You will each have an opportunity to be a Speaker and a Listener. Being successful in both of these roles rests on the ability of each of you to tolerate differences through your caring for your partner (your bond), and by understanding that there is more than one perspective (a boundary).

Your shared goal is to help your partner feel that you are an ally, not an adversary, in reaching a collaborative solution.

Instructions to the Speaker:

The speaker’s responsibility is to set the tone for a collaborative exchange. Your goal is to express your perspective to your partner in a way that you will feel fully heard and understood.

1)  Know how you perceive the situation and what you think and feel about the issue.

2)  Express your experience, thoughts, and feelings in a clear, direct, and calm way that you believe your partner could hear. You can do this most effectively if you…

3)  Make it clear that you are stating your point of view and that you are aware there is another perspective. And if you…

4) Open a dialogue that you feel lends itself to a collaborative solution, perhaps one you likely haven’t thought of yet. Do your best not to lobby for a specific outcome. Your aim is just to be heard and understood.

Instructions to the Listener

The Listener’s role is to complete the circle. Your goal is to fully hear and understand your partner’s perspective and reflect it back to them so that they feel heard.

1)   Listen respectfully and attentively.

2)  When the speaker has finished, mirror the content of the message to assure that the speaker has been heard. Then ask them if you got the message right. If you didn’t, let the speaker add what was missed.

 3)  Next, identify feelings associated with the message to assure the speaker has been emotionally understood. Ask the speaker if you got all of the feelings? If not, let the speaker fill in whatever was left out.

4) Join empathically to assure the speaker feels cared for. Make eye-contact or even reach out to him or her. When the speaker feels heard and understood by the listener, both of you will feel your mirror neurons locking in with each other, and you will feel an experience of being in sync.

 

This process can be transformative, as it may considerably shift or widen your perspective from what it was at the beginning. You are beginning to experience what it means to build a shared perspective.

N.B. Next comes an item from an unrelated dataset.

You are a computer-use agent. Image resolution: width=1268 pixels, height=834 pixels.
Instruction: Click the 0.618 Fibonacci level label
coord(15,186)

Switch Roles. Now let the Speaker become the Listener and the Listener become the Speaker.

If the two of you are able to successfully complete this series of eight steps, you should now have some altered feelings and certainly broader points of view than the two conflicting perspectives you began with. Hopefully you will feel that you are no longer in opposition on two separate sides of an issue, but that you see the entire picture together, as a team, and if this is a conflict that requires a solution, you will feel ready to work together to find one.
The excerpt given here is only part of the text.